■ ABOUT THIS EXERCISE: For this exercise, restate word for word only the lines from the first line of the data to the line containing "Task: Sort by Estudiante column header".

[[ MATERIAL FOR THIS TASK open ]]

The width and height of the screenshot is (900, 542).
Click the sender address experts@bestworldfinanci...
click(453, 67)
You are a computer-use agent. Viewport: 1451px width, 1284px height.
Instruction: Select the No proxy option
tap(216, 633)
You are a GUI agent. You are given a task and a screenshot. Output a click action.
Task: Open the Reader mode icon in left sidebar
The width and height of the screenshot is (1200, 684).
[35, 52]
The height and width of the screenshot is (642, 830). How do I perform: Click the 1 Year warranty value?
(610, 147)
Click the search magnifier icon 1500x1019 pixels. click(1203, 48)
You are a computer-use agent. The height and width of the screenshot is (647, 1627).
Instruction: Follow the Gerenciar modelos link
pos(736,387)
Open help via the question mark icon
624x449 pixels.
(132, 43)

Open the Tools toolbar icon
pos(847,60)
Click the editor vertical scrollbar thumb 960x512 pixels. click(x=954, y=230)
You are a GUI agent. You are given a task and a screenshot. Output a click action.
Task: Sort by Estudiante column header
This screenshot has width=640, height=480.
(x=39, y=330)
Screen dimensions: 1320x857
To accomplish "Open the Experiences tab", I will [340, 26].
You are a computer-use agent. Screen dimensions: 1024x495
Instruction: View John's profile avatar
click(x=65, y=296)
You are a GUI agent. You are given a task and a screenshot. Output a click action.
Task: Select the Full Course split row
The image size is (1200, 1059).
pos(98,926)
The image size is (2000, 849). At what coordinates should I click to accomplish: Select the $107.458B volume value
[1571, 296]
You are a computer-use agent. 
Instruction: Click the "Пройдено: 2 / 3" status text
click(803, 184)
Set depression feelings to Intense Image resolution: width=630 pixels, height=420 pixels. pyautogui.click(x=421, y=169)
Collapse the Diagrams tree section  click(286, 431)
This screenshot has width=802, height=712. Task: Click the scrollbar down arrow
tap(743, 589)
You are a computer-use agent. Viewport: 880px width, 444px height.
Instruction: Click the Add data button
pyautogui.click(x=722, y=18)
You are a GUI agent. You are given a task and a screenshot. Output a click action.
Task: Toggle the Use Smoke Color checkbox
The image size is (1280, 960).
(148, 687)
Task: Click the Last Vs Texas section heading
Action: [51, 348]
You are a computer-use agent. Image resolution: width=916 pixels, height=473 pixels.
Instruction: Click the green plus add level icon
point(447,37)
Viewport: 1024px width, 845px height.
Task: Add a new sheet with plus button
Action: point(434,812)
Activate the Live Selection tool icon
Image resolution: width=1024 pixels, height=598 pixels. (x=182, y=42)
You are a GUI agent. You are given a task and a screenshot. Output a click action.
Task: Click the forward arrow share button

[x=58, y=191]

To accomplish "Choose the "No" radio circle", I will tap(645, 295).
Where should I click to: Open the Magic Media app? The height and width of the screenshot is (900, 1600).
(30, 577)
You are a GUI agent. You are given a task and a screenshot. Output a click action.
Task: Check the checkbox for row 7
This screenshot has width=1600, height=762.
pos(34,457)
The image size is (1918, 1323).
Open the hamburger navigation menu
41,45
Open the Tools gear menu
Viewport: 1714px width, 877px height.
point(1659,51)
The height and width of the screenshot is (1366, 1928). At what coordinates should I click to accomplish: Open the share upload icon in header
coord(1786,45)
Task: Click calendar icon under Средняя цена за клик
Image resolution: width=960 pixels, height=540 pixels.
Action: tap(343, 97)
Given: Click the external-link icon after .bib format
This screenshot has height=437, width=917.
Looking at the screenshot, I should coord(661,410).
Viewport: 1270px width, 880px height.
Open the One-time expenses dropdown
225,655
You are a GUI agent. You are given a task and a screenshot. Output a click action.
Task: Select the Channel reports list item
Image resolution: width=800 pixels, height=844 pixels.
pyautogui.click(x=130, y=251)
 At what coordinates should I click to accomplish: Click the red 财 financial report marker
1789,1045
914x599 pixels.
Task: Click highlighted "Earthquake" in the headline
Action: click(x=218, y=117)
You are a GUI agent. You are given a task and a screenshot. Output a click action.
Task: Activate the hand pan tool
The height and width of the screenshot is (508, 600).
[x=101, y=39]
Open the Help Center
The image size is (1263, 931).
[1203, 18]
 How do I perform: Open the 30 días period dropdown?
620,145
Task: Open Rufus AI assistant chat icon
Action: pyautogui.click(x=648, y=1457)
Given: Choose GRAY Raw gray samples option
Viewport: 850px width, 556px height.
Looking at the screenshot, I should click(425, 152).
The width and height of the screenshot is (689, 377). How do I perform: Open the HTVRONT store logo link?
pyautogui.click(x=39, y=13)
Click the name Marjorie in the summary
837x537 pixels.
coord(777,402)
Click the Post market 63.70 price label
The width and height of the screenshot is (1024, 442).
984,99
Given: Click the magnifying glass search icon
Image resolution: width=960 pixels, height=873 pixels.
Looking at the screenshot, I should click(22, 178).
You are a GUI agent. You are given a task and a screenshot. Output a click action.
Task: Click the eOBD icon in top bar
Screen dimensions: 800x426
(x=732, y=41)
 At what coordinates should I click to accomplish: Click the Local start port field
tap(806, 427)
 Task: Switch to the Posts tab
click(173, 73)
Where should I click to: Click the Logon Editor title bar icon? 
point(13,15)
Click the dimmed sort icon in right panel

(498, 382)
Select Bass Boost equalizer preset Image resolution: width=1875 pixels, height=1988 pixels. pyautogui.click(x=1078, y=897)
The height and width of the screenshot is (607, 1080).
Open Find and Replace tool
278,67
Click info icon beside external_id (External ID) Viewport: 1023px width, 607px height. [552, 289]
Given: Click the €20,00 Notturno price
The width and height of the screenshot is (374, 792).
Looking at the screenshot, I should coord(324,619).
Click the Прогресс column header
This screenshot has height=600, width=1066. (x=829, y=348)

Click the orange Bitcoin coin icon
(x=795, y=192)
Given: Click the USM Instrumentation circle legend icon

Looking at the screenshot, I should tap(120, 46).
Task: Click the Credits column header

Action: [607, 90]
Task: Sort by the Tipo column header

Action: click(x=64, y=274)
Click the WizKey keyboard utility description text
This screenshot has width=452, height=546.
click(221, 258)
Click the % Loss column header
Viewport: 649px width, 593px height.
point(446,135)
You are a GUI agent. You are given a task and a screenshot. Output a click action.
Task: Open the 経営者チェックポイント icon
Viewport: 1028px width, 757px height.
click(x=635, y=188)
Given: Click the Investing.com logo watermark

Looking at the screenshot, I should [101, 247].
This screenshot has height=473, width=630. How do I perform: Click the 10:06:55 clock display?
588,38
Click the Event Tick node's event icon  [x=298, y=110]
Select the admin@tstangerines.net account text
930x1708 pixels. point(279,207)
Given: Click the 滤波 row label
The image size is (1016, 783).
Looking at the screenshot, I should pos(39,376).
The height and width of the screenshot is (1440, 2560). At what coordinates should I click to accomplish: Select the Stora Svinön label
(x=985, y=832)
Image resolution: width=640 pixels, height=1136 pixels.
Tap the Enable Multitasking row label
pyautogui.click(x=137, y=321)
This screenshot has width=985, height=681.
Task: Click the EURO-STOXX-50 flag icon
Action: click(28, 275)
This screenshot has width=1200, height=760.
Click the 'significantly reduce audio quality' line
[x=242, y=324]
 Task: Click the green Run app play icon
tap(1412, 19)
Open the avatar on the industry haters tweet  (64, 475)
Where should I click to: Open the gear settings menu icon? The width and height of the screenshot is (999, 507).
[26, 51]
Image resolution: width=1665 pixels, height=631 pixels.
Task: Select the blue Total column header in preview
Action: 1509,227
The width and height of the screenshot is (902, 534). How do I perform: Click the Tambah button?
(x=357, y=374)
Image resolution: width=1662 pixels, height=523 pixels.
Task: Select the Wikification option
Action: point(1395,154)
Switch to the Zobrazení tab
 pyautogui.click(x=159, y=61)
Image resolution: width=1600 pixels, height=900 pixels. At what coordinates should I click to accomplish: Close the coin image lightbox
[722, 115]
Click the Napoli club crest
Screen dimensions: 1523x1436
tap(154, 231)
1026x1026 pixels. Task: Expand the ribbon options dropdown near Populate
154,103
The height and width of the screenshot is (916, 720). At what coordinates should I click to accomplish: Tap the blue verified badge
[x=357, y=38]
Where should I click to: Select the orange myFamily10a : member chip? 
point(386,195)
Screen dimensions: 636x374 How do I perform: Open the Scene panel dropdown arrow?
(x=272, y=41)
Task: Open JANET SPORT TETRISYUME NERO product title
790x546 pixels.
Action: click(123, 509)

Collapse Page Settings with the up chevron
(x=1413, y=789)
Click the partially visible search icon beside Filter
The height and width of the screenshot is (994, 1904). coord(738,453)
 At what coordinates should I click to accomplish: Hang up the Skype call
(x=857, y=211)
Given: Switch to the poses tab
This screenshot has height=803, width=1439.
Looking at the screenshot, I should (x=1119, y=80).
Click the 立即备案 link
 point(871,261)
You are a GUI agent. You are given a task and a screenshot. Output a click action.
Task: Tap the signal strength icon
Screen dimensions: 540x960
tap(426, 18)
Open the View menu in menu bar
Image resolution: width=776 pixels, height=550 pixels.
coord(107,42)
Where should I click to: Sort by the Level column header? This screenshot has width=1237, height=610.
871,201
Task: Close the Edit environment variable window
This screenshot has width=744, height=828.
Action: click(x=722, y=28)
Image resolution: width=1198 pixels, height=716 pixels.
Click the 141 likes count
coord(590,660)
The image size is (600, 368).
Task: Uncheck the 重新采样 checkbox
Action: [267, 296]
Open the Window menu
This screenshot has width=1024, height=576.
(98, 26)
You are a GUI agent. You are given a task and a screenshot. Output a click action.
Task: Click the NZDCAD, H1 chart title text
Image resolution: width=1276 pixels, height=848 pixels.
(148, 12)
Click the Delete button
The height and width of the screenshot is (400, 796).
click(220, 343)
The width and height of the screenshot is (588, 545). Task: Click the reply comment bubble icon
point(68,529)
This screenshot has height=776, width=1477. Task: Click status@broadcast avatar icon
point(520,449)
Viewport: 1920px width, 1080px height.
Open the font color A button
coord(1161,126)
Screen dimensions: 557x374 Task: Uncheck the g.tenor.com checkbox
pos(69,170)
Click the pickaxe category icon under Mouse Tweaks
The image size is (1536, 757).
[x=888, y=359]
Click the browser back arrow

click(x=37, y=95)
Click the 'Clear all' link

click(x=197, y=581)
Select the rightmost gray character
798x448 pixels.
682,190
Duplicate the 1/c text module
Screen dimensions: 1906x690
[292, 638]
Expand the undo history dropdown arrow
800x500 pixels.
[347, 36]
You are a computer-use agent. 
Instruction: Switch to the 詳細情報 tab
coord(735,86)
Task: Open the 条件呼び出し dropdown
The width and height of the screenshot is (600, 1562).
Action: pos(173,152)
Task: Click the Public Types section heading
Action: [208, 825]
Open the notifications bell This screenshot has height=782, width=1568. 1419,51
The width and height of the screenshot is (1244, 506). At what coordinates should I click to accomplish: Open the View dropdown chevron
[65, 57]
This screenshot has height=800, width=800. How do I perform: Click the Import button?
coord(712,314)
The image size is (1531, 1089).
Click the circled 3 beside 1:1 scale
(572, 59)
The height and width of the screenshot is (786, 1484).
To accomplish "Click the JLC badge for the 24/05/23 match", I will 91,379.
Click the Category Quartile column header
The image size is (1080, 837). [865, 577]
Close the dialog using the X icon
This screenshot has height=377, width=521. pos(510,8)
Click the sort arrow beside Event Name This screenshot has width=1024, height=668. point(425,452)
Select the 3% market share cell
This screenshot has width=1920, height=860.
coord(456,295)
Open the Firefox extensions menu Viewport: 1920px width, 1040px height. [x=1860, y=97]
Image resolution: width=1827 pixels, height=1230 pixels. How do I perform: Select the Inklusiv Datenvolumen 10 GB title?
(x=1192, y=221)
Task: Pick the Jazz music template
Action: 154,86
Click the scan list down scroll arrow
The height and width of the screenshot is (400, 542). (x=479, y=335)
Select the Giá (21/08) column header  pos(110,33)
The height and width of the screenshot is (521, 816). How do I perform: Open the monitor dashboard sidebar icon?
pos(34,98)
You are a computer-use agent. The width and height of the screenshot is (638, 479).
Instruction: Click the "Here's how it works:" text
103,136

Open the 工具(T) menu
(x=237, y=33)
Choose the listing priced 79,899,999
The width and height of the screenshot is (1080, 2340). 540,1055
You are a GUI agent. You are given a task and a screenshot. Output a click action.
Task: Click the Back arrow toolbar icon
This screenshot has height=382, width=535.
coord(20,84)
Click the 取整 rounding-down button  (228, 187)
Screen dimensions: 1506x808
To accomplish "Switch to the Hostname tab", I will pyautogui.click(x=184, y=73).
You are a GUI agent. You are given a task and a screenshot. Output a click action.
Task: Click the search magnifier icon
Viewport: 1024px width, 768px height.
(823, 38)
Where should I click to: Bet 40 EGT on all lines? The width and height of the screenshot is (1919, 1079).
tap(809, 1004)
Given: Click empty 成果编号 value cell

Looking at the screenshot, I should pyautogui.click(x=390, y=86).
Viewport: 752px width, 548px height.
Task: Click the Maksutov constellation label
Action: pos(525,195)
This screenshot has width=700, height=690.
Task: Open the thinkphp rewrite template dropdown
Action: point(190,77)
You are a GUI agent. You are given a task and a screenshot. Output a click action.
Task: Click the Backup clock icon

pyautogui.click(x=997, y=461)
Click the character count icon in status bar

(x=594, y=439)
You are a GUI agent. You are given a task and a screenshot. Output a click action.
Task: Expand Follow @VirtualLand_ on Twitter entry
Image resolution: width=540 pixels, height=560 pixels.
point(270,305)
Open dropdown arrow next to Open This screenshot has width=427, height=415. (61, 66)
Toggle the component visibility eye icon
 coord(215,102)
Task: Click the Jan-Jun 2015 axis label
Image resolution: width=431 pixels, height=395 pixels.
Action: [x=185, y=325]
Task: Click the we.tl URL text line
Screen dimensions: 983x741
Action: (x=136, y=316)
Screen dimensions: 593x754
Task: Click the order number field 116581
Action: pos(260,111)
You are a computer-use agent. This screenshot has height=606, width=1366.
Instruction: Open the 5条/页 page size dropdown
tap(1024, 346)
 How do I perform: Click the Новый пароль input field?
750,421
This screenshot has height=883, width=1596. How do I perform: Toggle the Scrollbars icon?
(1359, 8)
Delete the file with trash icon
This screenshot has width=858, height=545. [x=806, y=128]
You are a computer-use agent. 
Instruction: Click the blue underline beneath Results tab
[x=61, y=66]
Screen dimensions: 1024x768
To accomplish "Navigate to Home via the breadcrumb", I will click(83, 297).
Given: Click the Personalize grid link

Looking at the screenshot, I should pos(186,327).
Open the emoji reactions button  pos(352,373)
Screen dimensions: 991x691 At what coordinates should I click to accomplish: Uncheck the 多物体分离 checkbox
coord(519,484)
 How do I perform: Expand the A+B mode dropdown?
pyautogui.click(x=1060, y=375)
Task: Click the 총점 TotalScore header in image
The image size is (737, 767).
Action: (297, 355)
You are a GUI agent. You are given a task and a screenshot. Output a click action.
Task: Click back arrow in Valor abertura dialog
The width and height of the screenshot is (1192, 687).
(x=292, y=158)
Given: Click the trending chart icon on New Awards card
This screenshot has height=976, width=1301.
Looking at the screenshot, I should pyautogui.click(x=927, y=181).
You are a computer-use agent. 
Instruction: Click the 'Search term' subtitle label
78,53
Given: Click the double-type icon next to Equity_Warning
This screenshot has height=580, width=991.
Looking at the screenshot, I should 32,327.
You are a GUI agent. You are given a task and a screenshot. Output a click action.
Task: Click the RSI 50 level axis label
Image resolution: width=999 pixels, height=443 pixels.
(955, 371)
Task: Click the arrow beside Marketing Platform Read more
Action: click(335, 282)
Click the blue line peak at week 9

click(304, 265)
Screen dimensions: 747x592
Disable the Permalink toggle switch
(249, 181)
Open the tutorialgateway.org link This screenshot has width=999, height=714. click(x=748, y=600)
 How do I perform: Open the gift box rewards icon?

[[ MATERIAL FOR THIS TASK closed ]]

■ SOLUTION TO THIS TASK:
The width and height of the screenshot is (900, 542).
Click the sender address experts@bestworldfinanci...
click(453, 67)
You are a computer-use agent. Viewport: 1451px width, 1284px height.
Instruction: Select the No proxy option
tap(216, 633)
You are a GUI agent. You are given a task and a screenshot. Output a click action.
Task: Open the Reader mode icon in left sidebar
The width and height of the screenshot is (1200, 684).
[35, 52]
The height and width of the screenshot is (642, 830). How do I perform: Click the 1 Year warranty value?
(610, 147)
Click the search magnifier icon 1500x1019 pixels. click(1203, 48)
You are a computer-use agent. The height and width of the screenshot is (647, 1627).
Instruction: Follow the Gerenciar modelos link
pos(736,387)
Open help via the question mark icon
624x449 pixels.
(132, 43)

Open the Tools toolbar icon
pos(847,60)
Click the editor vertical scrollbar thumb 960x512 pixels. click(x=954, y=230)
You are a GUI agent. You are given a task and a screenshot. Output a click action.
Task: Sort by Estudiante column header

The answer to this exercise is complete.